#### Exercise requirements
- A) In the text on the Chinese Ministry of Foreign Affairs press conferences corpus, rewrite the passage starting with "Despite a growing" and going on through "with the world.", putting "corpus" in place of "dataset".
- B) For each statement below, decide whether the text on the Chinese Ministry of Foreign Affairs press conferences corpus supports it. Answer yes or no and quote the words of the text that settle it.
(i) The published transcripts are exact records of what was said at each conference.
(ii) The authors chose to work with the English-language transcripts.
(iii) The crawlers used to collect the transcripts were programmed in Python.
- C) According to the text on the Chinese Ministry of Foreign Affairs press conferences corpus, how many single-topic dyads are there after the multi-topic questions were split?

#### Document excerpt
## BEGIN

Despite a growing body of literature, there has been relatively little effort to study Chinese foreign policy discourse by employing more rigorous data, quantitative approaches, and specifically using computational methods. We argue that our dataset of almost twenty years of the Ministry of Foreign Affairs press conferences is an important contribution to the scholarship on Chinese foreign policy with a potential use within both qualitative and quantitative traditions of political science, international relations, economy, and other fields studying contemporary China and its interactions with the world.

Introducing the Chinese Ministry of Foreign Affairs Press Conferences Corpus

Regular press conferences organized by Chinese Ministry of Foreign Affairs are unique source of information on official positions taken by Chinese government on different topics in international relations. The press conferences follow a western style structure with journalists asking questions and spokespersons responding to them. Although journalists are generally free to ask questions, hence acting as potential agenda-setters [34], the answers are provided selectively from a position of authoritative superiority creating an echo chamber for Chinese foreign policy. In other words, even if journalists might ask all sorts of questions, whether they eventually make it to the official transcript depends solely on the Ministry. Moreover, the transcripts of press conferences are curated skewing the overall influence of journalists (and partially also individual Ministry’s spokespersons) on the actual message the Ministry wants to disseminate [14, 63]. It should be also emphasized that the published transcripts are highly scripted, with possible sections omitted or adjusted as a result of standardization or outright censorship. In other words, the Corpus should not be regarded as exact transcriptions of what was actually said at the conference – instead it is what the Ministry wants to be publicly heard [63].

For the purposes of the study of China’s official discourse, however, this is perfectly acceptable – in fact, for the very same reasons, the published texts in English on the Ministry’s website can be regarded as highly authoritative official positions of the Chinese state on given issues in the way it wants them to be communicated to the world. As such, the Corpus should not be treated primarily as the representation of Chinese leaders’ intentions and beliefs – these may, naturally, remain hidden. However, it is still a unique source of Chinese strategic narratives used as a diplomatic tool meant to attract, persuade, threaten, and otherwise achieve broader goals of Chinese foreign policy which requires interaction with foreign actors. We have thus decided to focus on the English-language discourse (instead of working with Chinese-language discourse) as this can be regarded as being intended for the broadest international audience (all available languages concerned).Footnote 2 It might be nonetheless worthwhile to conduct similar exercise for Chinese language transcripts, and potentially other languages, in future, and compare the results.Footnote 3

Unfortunately, the Ministry’s website is programmed in such a way that only approximately two years of transcripts are publically available at a time. As our goal was to collect as much data as possible, an alternative approach must have been applied. We have collected all publicly available transcripts of press conferences from the official website in three stages (30 September 2018; 30 September 2019; 25 March 2021) using crawlers programmed with rvest and RSelenium in R [18, 57]. That gave us approximately four years of data mapping the Chinese foreign policy discourse. For older dates, we used the Wayback Machine platform operated by Internet Archive, which has been archiving internet websites since 1996. Today the Internet Archive has over 20 years of web history accessible through the Wayback Machine API engine [2]. We used the wayback package to access the archive’s API and extract whatever information collected over the archived period [40]. This approach allowed us to go back as far as October 15, 2002 when the first working snapshot of the Ministry’s press conferences website allows accessing that date. Although there is no guarantee we have acquired all transcripts of press conferences ever published by the Ministry, the density of snapshots available via Archive’s API from October 2002 makes us to believe the actual coverage is close to 100%.Footnote 4

With raw textual data at hand, we developed a series of cleaning and pre-processing routines for detection of different styles in transcripts. The goal was to extract the question/response structure of transcripts and accompany them by a proper timestamp as well as information on which spokesperson held the press conference.Footnote 5 The question–response dyad comprise what is called an “adjacency pair” in conversation analysis considered to be the fundamental unit for conversation organization [41]. The proto corpus created this way covers period from 15 October 2002 to 31 December 2020 and in its raw form counts 21,355 question–response dyads. A dyad refers to a pair of a question asked by a journalist and a response provided by the spokesperson. As journalists may ask multiple questions often covering various topics, we decided to split questions having a clear multi-topic character into separate entries using rule-based algorithms and manual coding (new and old IDs are preserved separately). As a result, the total number of single-topic dyads increases to 22,946 (see Fig. 1 for their frequency distribution over time). In its raw form, the corpus has 874,051 types (total words) and 19,787 tokens (unique words) in its question part and 2,752,739 types and 25,760 tokens in its response part. The obvious disproportionality between the Hu Jintao era and Xi Jinping era (especially considering the recent years) is a result of transformation of the role press conferences have in the system of MFA’s public relations [14, 63]. Figure 2 visualizes the change of average number of press conferences per week from 2002 to 2020 and shows a gradual increase of average number of press conferences form two to over four in the post-2011 period (Xi Jinping era). Figure 3 shows substantially similar trend when it comes to average number of question-response dyads reported on weekly basis.

## END

#### Provided material
## BEGIN

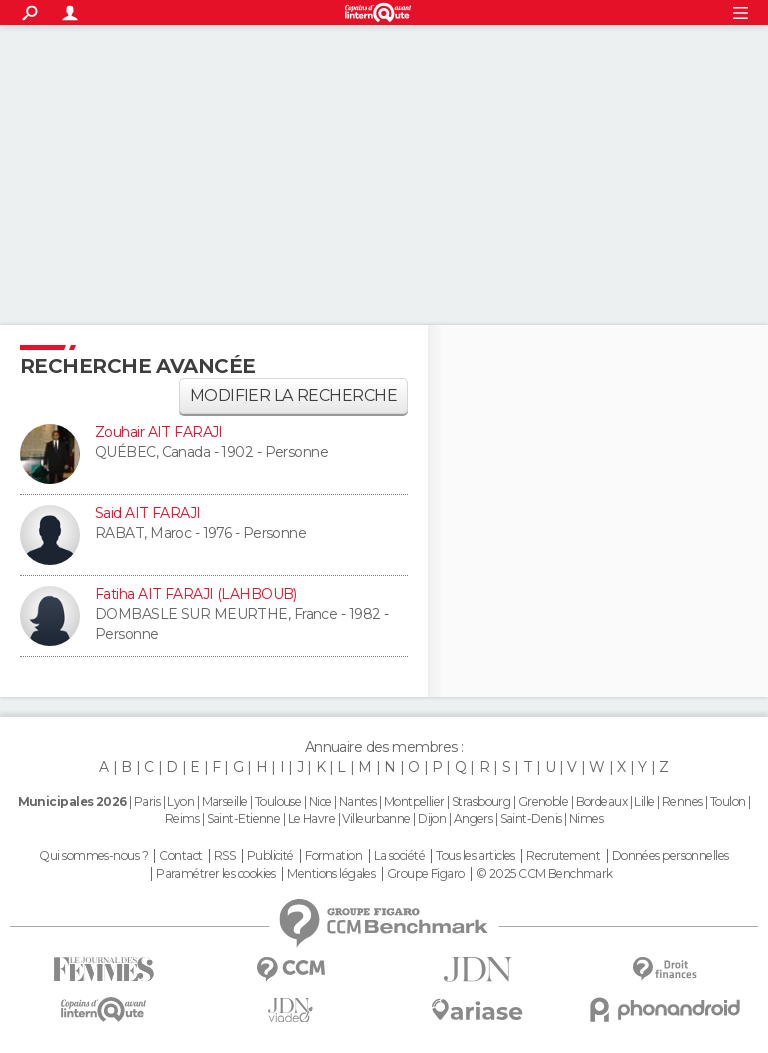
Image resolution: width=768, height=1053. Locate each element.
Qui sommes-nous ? (93, 856)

## END

#### Results for each task
- A)
Despite a growing body of literature, there has been relatively little effort to study Chinese foreign policy discourse by employing more rigorous data, quantitative approaches, and specifically using computational methods. We argue that our corpus of almost twenty years of the Ministry of Foreign Affairs press conferences is an important contribution to the scholarship on Chinese foreign policy with a potential use within both qualitative and quantitative traditions of political science, international relations, economy, and other fields studying contemporary China and its interactions with the world.

- B)
(i) No: "the Corpus should not be regarded as exact transcriptions of what was actually said at the conference"
(ii) Yes: "We have thus decided to focus on the English-language discourse"
(iii) No: "using crawlers programmed with rvest and RSelenium in R"

- C) 22,946